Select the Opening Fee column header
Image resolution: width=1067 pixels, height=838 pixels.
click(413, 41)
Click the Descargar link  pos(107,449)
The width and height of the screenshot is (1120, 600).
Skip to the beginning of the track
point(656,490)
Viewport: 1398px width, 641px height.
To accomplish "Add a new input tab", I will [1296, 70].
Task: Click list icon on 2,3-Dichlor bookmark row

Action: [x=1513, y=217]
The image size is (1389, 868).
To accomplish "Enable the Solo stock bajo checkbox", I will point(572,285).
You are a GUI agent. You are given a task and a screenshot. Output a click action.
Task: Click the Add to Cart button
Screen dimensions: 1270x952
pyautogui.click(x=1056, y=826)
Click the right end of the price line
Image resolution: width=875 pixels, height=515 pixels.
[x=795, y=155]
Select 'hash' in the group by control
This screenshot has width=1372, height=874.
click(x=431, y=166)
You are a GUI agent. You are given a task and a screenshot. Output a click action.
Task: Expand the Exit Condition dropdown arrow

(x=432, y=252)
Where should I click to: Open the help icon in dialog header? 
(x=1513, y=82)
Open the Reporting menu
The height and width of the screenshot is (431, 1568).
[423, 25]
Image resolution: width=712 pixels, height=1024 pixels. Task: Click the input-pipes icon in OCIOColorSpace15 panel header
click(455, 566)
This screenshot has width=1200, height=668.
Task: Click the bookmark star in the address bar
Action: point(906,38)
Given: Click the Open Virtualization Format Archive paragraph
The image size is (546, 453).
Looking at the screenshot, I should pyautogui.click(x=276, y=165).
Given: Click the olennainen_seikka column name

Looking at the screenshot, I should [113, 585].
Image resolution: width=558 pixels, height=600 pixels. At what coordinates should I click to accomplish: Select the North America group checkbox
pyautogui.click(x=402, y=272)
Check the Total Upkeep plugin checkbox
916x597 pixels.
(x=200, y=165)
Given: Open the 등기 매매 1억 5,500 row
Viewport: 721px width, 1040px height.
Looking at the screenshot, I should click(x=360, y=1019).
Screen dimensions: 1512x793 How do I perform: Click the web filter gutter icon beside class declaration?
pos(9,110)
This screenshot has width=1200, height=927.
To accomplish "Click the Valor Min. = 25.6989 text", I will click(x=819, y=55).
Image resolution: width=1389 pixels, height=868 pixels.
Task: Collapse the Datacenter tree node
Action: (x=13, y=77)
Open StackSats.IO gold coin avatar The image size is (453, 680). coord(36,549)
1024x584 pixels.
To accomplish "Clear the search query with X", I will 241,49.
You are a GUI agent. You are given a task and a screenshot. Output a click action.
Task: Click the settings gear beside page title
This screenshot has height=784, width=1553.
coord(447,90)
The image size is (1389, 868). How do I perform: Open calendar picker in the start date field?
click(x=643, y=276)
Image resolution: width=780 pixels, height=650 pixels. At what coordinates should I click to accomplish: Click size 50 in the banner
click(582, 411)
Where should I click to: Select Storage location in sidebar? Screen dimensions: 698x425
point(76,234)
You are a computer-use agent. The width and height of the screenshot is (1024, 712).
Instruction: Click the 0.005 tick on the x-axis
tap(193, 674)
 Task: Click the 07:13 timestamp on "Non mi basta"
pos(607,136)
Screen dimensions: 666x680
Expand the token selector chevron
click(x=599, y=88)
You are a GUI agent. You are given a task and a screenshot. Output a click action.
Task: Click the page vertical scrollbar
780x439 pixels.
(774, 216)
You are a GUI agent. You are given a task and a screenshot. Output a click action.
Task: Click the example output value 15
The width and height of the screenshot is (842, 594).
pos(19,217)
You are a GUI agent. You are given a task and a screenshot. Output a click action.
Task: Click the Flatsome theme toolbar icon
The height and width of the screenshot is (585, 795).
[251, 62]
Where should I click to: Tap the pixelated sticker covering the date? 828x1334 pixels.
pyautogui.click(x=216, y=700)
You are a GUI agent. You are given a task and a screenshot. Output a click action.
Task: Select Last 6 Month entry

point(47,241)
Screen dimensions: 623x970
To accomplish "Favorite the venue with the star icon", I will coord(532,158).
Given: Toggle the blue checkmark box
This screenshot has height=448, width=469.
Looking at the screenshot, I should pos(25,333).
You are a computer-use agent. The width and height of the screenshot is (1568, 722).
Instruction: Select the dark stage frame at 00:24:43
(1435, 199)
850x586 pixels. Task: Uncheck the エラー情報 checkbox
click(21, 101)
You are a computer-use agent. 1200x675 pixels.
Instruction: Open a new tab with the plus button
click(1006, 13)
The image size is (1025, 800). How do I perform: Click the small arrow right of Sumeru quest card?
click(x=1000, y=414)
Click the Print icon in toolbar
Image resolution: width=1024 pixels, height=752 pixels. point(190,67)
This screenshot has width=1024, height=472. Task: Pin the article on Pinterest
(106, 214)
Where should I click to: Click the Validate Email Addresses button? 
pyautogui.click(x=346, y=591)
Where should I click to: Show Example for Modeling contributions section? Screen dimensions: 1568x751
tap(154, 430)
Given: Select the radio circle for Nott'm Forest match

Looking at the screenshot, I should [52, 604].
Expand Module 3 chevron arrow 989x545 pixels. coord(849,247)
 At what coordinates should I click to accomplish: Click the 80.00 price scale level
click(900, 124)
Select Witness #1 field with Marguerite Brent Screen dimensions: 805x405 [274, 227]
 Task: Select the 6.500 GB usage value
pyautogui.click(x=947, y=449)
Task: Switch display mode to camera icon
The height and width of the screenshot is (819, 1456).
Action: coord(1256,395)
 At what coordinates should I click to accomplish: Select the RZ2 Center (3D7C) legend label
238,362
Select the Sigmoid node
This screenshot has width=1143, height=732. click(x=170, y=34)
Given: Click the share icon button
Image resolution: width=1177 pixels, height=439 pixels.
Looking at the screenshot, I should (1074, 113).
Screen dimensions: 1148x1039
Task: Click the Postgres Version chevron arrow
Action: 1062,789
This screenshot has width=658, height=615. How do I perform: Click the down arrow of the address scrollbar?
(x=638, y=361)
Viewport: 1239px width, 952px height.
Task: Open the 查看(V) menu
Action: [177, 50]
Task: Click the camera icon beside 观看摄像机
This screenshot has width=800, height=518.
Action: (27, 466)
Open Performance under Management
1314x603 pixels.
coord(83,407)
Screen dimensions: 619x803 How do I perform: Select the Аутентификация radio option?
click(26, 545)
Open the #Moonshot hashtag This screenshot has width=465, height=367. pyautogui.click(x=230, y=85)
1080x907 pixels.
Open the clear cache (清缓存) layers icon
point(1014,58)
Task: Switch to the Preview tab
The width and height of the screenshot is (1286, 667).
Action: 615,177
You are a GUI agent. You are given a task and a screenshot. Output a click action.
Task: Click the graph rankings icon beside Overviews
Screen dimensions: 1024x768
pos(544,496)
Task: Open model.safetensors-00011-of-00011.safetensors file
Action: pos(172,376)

· · · · · · ·

■ **Task statement**:
Present all of the lines above as a numbered list, omitting any blank lines.

■ **Worked answer**:
1. Select the Opening Fee column header
2. Image resolution: width=1067 pixels, height=838 pixels.
3. click(413, 41)
4. Click the Descargar link  pos(107,449)
5. The width and height of the screenshot is (1120, 600).
6. Skip to the beginning of the track
7. point(656,490)
8. Viewport: 1398px width, 641px height.
9. To accomplish "Add a new input tab", I will [1296, 70].
10. Task: Click list icon on 2,3-Dichlor bookmark row
11. Action: [x=1513, y=217]
12. The image size is (1389, 868).
13. To accomplish "Enable the Solo stock bajo checkbox", I will point(572,285).
14. You are a GUI agent. You are given a task and a screenshot. Output a click action.
15. Task: Click the Add to Cart button
16. Screen dimensions: 1270x952
17. pyautogui.click(x=1056, y=826)
18. Click the right end of the price line
19. Image resolution: width=875 pixels, height=515 pixels.
20. [x=795, y=155]
21. Select 'hash' in the group by control
22. This screenshot has width=1372, height=874.
23. click(x=431, y=166)
24. You are a GUI agent. You are given a task and a screenshot. Output a click action.
25. Task: Expand the Exit Condition dropdown arrow
26. (x=432, y=252)
27. Where should I click to: Open the help icon in dialog header? 
28. (x=1513, y=82)
29. Open the Reporting menu
30. The height and width of the screenshot is (431, 1568).
31. [423, 25]
32. Image resolution: width=712 pixels, height=1024 pixels. Task: Click the input-pipes icon in OCIOColorSpace15 panel header
33. click(455, 566)
34. This screenshot has width=1200, height=668.
35. Task: Click the bookmark star in the address bar
36. Action: point(906,38)
37. Given: Click the Open Virtualization Format Archive paragraph
38. The image size is (546, 453).
39. Looking at the screenshot, I should pyautogui.click(x=276, y=165).
40. Given: Click the olennainen_seikka column name
41. Looking at the screenshot, I should [113, 585].
42. Image resolution: width=558 pixels, height=600 pixels. At what coordinates should I click to accomplish: Select the North America group checkbox
43. pyautogui.click(x=402, y=272)
44. Check the Total Upkeep plugin checkbox
45. 916x597 pixels.
46. (x=200, y=165)
47. Given: Open the 등기 매매 1억 5,500 row
48. Viewport: 721px width, 1040px height.
49. Looking at the screenshot, I should click(x=360, y=1019).
50. Screen dimensions: 1512x793 How do I perform: Click the web filter gutter icon beside class declaration?
51. pos(9,110)
52. This screenshot has width=1200, height=927.
53. To accomplish "Click the Valor Min. = 25.6989 text", I will click(x=819, y=55).
54. Image resolution: width=1389 pixels, height=868 pixels.
55. Task: Collapse the Datacenter tree node
56. Action: (x=13, y=77)
57. Open StackSats.IO gold coin avatar The image size is (453, 680). coord(36,549)
58. 1024x584 pixels.
59. To accomplish "Clear the search query with X", I will 241,49.
60. You are a GUI agent. You are given a task and a screenshot. Output a click action.
61. Task: Click the settings gear beside page title
62. This screenshot has height=784, width=1553.
63. coord(447,90)
64. The image size is (1389, 868). How do I perform: Open calendar picker in the start date field?
65. click(x=643, y=276)
66. Image resolution: width=780 pixels, height=650 pixels. At what coordinates should I click to accomplish: Click size 50 in the banner
67. click(582, 411)
68. Where should I click to: Select Storage location in sidebar? Screen dimensions: 698x425
69. point(76,234)
70. You are a computer-use agent. The width and height of the screenshot is (1024, 712).
71. Instruction: Click the 0.005 tick on the x-axis
72. tap(193, 674)
73.  Task: Click the 07:13 timestamp on "Non mi basta"
74. pos(607,136)
75. Screen dimensions: 666x680
76. Expand the token selector chevron
77. click(x=599, y=88)
78. You are a GUI agent. You are given a task and a screenshot. Output a click action.
79. Task: Click the page vertical scrollbar
80. 780x439 pixels.
81. (774, 216)
82. You are a GUI agent. You are given a task and a screenshot. Output a click action.
83. Task: Click the example output value 15
84. The width and height of the screenshot is (842, 594).
85. pos(19,217)
86. You are a GUI agent. You are given a task and a screenshot. Output a click action.
87. Task: Click the Flatsome theme toolbar icon
88. The height and width of the screenshot is (585, 795).
89. [251, 62]
90. Where should I click to: Tap the pixelated sticker covering the date? 828x1334 pixels.
91. pyautogui.click(x=216, y=700)
92. You are a GUI agent. You are given a task and a screenshot. Output a click action.
93. Task: Select Last 6 Month entry
94. point(47,241)
95. Screen dimensions: 623x970
96. To accomplish "Favorite the venue with the star icon", I will coord(532,158).
97. Given: Toggle the blue checkmark box
98. This screenshot has height=448, width=469.
99. Looking at the screenshot, I should pos(25,333).
100. You are a computer-use agent. The width and height of the screenshot is (1568, 722).
101. Instruction: Select the dark stage frame at 00:24:43
102. (1435, 199)
103. 850x586 pixels. Task: Uncheck the エラー情報 checkbox
104. click(21, 101)
105. You are a computer-use agent. 1200x675 pixels.
106. Instruction: Open a new tab with the plus button
107. click(1006, 13)
108. The image size is (1025, 800). How do I perform: Click the small arrow right of Sumeru quest card?
109. click(x=1000, y=414)
110. Click the Print icon in toolbar
111. Image resolution: width=1024 pixels, height=752 pixels. point(190,67)
112. This screenshot has width=1024, height=472. Task: Pin the article on Pinterest
113. (106, 214)
114. Where should I click to: Click the Validate Email Addresses button? 
115. pyautogui.click(x=346, y=591)
116. Where should I click to: Show Example for Modeling contributions section? Screen dimensions: 1568x751
117. tap(154, 430)
118. Given: Select the radio circle for Nott'm Forest match
119. Looking at the screenshot, I should [52, 604].
120. Expand Module 3 chevron arrow 989x545 pixels. coord(849,247)
121.  At what coordinates should I click to accomplish: Click the 80.00 price scale level
122. click(900, 124)
123. Select Witness #1 field with Marguerite Brent Screen dimensions: 805x405 [274, 227]
124.  Task: Select the 6.500 GB usage value
125. pyautogui.click(x=947, y=449)
126. Task: Switch display mode to camera icon
127. The height and width of the screenshot is (819, 1456).
128. Action: coord(1256,395)
129.  At what coordinates should I click to accomplish: Select the RZ2 Center (3D7C) legend label
130. 238,362
131. Select the Sigmoid node
132. This screenshot has width=1143, height=732. click(x=170, y=34)
133. Given: Click the share icon button
134. Image resolution: width=1177 pixels, height=439 pixels.
135. Looking at the screenshot, I should (1074, 113).
136. Screen dimensions: 1148x1039
137. Task: Click the Postgres Version chevron arrow
138. Action: 1062,789
139. This screenshot has width=658, height=615. How do I perform: Click the down arrow of the address scrollbar?
140. (x=638, y=361)
141. Viewport: 1239px width, 952px height.
142. Task: Open the 查看(V) menu
143. Action: [177, 50]
144. Task: Click the camera icon beside 观看摄像机
145. This screenshot has width=800, height=518.
146. Action: (27, 466)
147. Open Performance under Management
148. 1314x603 pixels.
149. coord(83,407)
150. Screen dimensions: 619x803 How do I perform: Select the Аутентификация radio option?
151. click(26, 545)
152. Open the #Moonshot hashtag This screenshot has width=465, height=367. pyautogui.click(x=230, y=85)
153. 1080x907 pixels.
154. Open the clear cache (清缓存) layers icon
155. point(1014,58)
156. Task: Switch to the Preview tab
157. The width and height of the screenshot is (1286, 667).
158. Action: 615,177
159. You are a GUI agent. You are given a task and a screenshot. Output a click action.
160. Task: Click the graph rankings icon beside Overviews
161. Screen dimensions: 1024x768
162. pos(544,496)
163. Task: Open model.safetensors-00011-of-00011.safetensors file
164. Action: pos(172,376)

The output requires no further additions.